* _Problem description_
Your task is to give the data again, exactly, with every line intact.

Dataset entries:
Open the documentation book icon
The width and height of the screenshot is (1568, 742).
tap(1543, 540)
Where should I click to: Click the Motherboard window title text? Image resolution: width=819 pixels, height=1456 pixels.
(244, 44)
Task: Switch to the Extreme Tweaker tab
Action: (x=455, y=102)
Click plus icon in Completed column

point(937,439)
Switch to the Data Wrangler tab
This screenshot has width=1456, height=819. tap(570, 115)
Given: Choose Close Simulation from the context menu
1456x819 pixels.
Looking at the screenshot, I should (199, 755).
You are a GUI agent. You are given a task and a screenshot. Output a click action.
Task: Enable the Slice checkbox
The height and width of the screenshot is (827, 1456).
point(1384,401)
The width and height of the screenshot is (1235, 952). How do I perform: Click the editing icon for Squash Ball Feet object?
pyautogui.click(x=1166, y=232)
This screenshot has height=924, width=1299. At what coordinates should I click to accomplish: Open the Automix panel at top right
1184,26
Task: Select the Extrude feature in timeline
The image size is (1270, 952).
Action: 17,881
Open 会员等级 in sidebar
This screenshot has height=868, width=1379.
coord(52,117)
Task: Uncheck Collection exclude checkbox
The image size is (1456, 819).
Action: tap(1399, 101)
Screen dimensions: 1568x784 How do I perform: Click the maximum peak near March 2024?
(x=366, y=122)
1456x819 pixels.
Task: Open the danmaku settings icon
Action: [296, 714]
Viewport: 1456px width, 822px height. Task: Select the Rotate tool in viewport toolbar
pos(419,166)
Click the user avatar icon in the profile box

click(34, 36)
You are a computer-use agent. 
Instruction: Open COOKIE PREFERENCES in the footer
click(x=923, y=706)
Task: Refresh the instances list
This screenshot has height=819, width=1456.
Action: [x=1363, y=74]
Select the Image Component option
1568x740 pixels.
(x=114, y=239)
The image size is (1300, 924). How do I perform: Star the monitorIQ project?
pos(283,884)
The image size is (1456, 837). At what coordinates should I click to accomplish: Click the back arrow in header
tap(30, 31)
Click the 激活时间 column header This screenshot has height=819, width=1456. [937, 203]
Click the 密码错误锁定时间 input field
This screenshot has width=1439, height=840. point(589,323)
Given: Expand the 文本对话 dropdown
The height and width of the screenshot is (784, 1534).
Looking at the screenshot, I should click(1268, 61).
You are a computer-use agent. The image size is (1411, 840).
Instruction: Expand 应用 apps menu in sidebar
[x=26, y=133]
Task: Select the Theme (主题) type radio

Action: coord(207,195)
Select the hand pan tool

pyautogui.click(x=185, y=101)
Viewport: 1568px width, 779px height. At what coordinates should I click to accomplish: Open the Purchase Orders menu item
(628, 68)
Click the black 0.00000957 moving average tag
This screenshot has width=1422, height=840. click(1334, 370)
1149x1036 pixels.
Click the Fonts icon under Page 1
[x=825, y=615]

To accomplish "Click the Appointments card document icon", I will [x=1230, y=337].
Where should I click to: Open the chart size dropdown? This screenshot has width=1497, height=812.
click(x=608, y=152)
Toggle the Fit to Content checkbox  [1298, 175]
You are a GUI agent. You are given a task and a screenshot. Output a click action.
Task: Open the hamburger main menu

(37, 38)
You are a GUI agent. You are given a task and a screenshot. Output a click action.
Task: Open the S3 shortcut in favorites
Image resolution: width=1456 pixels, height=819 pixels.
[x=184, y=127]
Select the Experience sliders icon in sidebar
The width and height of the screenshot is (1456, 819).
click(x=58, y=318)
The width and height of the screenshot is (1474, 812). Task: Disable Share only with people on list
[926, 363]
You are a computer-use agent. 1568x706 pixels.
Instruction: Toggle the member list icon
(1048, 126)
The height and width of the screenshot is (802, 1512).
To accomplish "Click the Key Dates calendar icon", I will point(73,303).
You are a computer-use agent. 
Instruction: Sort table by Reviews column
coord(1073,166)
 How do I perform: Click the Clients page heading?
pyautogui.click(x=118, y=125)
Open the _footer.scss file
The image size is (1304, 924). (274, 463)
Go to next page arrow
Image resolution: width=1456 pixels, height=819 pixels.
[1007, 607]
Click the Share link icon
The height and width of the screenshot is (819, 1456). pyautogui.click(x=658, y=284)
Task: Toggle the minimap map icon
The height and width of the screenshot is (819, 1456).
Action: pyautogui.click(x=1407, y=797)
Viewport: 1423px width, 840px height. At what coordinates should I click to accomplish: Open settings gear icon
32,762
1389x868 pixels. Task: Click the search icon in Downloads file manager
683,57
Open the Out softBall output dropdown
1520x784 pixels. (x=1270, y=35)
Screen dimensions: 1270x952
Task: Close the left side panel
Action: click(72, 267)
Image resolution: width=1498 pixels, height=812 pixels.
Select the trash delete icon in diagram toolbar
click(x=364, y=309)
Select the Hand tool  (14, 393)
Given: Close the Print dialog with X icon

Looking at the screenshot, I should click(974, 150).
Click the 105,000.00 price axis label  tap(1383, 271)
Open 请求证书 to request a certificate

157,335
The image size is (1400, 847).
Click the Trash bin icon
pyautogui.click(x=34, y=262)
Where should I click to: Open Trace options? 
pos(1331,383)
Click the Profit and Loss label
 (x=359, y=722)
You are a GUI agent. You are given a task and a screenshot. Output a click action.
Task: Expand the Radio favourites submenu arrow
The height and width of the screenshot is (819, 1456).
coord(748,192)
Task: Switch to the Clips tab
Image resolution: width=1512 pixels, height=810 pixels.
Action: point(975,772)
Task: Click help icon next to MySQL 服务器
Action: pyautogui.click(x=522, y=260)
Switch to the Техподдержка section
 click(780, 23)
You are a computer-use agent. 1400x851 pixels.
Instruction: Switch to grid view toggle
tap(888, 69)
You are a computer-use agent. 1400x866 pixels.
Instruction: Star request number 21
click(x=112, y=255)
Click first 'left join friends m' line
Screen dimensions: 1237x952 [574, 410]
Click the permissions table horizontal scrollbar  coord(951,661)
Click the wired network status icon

* _Solution_
Open the documentation book icon
The width and height of the screenshot is (1568, 742).
tap(1543, 540)
Where should I click to: Click the Motherboard window title text? Image resolution: width=819 pixels, height=1456 pixels.
(244, 44)
Task: Switch to the Extreme Tweaker tab
Action: (x=455, y=102)
Click plus icon in Completed column

point(937,439)
Switch to the Data Wrangler tab
This screenshot has width=1456, height=819. tap(570, 115)
Given: Choose Close Simulation from the context menu
1456x819 pixels.
Looking at the screenshot, I should (199, 755).
You are a GUI agent. You are given a task and a screenshot. Output a click action.
Task: Enable the Slice checkbox
The height and width of the screenshot is (827, 1456).
point(1384,401)
The width and height of the screenshot is (1235, 952). How do I perform: Click the editing icon for Squash Ball Feet object?
pyautogui.click(x=1166, y=232)
This screenshot has height=924, width=1299. At what coordinates should I click to accomplish: Open the Automix panel at top right
1184,26
Task: Select the Extrude feature in timeline
The image size is (1270, 952).
Action: 17,881
Open 会员等级 in sidebar
This screenshot has height=868, width=1379.
coord(52,117)
Task: Uncheck Collection exclude checkbox
The image size is (1456, 819).
Action: tap(1399, 101)
Screen dimensions: 1568x784 How do I perform: Click the maximum peak near March 2024?
(x=366, y=122)
1456x819 pixels.
Task: Open the danmaku settings icon
Action: [296, 714]
Viewport: 1456px width, 822px height. Task: Select the Rotate tool in viewport toolbar
pos(419,166)
Click the user avatar icon in the profile box

click(34, 36)
You are a computer-use agent. 
Instruction: Open COOKIE PREFERENCES in the footer
click(x=923, y=706)
Task: Refresh the instances list
This screenshot has height=819, width=1456.
Action: [x=1363, y=74]
Select the Image Component option
1568x740 pixels.
(x=114, y=239)
The image size is (1300, 924). How do I perform: Star the monitorIQ project?
pos(283,884)
The image size is (1456, 837). At what coordinates should I click to accomplish: Click the back arrow in header
tap(30, 31)
Click the 激活时间 column header This screenshot has height=819, width=1456. [937, 203]
Click the 密码错误锁定时间 input field
This screenshot has width=1439, height=840. point(589,323)
Given: Expand the 文本对话 dropdown
The height and width of the screenshot is (784, 1534).
Looking at the screenshot, I should click(1268, 61).
You are a computer-use agent. The image size is (1411, 840).
Instruction: Expand 应用 apps menu in sidebar
[x=26, y=133]
Task: Select the Theme (主题) type radio

Action: coord(207,195)
Select the hand pan tool

pyautogui.click(x=185, y=101)
Viewport: 1568px width, 779px height. At what coordinates should I click to accomplish: Open the Purchase Orders menu item
(628, 68)
Click the black 0.00000957 moving average tag
This screenshot has width=1422, height=840. click(1334, 370)
1149x1036 pixels.
Click the Fonts icon under Page 1
[x=825, y=615]

To accomplish "Click the Appointments card document icon", I will [x=1230, y=337].
Where should I click to: Open the chart size dropdown? This screenshot has width=1497, height=812.
click(x=608, y=152)
Toggle the Fit to Content checkbox  [1298, 175]
You are a GUI agent. You are given a task and a screenshot. Output a click action.
Task: Open the hamburger main menu

(37, 38)
You are a GUI agent. You are given a task and a screenshot. Output a click action.
Task: Open the S3 shortcut in favorites
Image resolution: width=1456 pixels, height=819 pixels.
[x=184, y=127]
Select the Experience sliders icon in sidebar
The width and height of the screenshot is (1456, 819).
click(x=58, y=318)
The width and height of the screenshot is (1474, 812). Task: Disable Share only with people on list
[926, 363]
You are a computer-use agent. 1568x706 pixels.
Instruction: Toggle the member list icon
(1048, 126)
The height and width of the screenshot is (802, 1512).
To accomplish "Click the Key Dates calendar icon", I will point(73,303).
You are a computer-use agent. 
Instruction: Sort table by Reviews column
coord(1073,166)
 How do I perform: Click the Clients page heading?
pyautogui.click(x=118, y=125)
Open the _footer.scss file
The image size is (1304, 924). (274, 463)
Go to next page arrow
Image resolution: width=1456 pixels, height=819 pixels.
[1007, 607]
Click the Share link icon
The height and width of the screenshot is (819, 1456). pyautogui.click(x=658, y=284)
Task: Toggle the minimap map icon
The height and width of the screenshot is (819, 1456).
Action: pyautogui.click(x=1407, y=797)
Viewport: 1423px width, 840px height. At what coordinates should I click to accomplish: Open settings gear icon
32,762
1389x868 pixels. Task: Click the search icon in Downloads file manager
683,57
Open the Out softBall output dropdown
1520x784 pixels. (x=1270, y=35)
Screen dimensions: 1270x952
Task: Close the left side panel
Action: click(72, 267)
Image resolution: width=1498 pixels, height=812 pixels.
Select the trash delete icon in diagram toolbar
click(x=364, y=309)
Select the Hand tool  (14, 393)
Given: Close the Print dialog with X icon

Looking at the screenshot, I should click(974, 150).
Click the 105,000.00 price axis label  tap(1383, 271)
Open 请求证书 to request a certificate

157,335
The image size is (1400, 847).
Click the Trash bin icon
pyautogui.click(x=34, y=262)
Where should I click to: Open Trace options? 
pos(1331,383)
Click the Profit and Loss label
 (x=359, y=722)
You are a GUI agent. You are given a task and a screenshot. Output a click action.
Task: Expand the Radio favourites submenu arrow
The height and width of the screenshot is (819, 1456).
coord(748,192)
Task: Switch to the Clips tab
Image resolution: width=1512 pixels, height=810 pixels.
Action: point(975,772)
Task: Click help icon next to MySQL 服务器
Action: pyautogui.click(x=522, y=260)
Switch to the Техподдержка section
 click(780, 23)
You are a computer-use agent. 1400x851 pixels.
Instruction: Switch to grid view toggle
tap(888, 69)
You are a computer-use agent. 1400x866 pixels.
Instruction: Star request number 21
click(x=112, y=255)
Click first 'left join friends m' line
Screen dimensions: 1237x952 [574, 410]
Click the permissions table horizontal scrollbar  coord(951,661)
Click the wired network status icon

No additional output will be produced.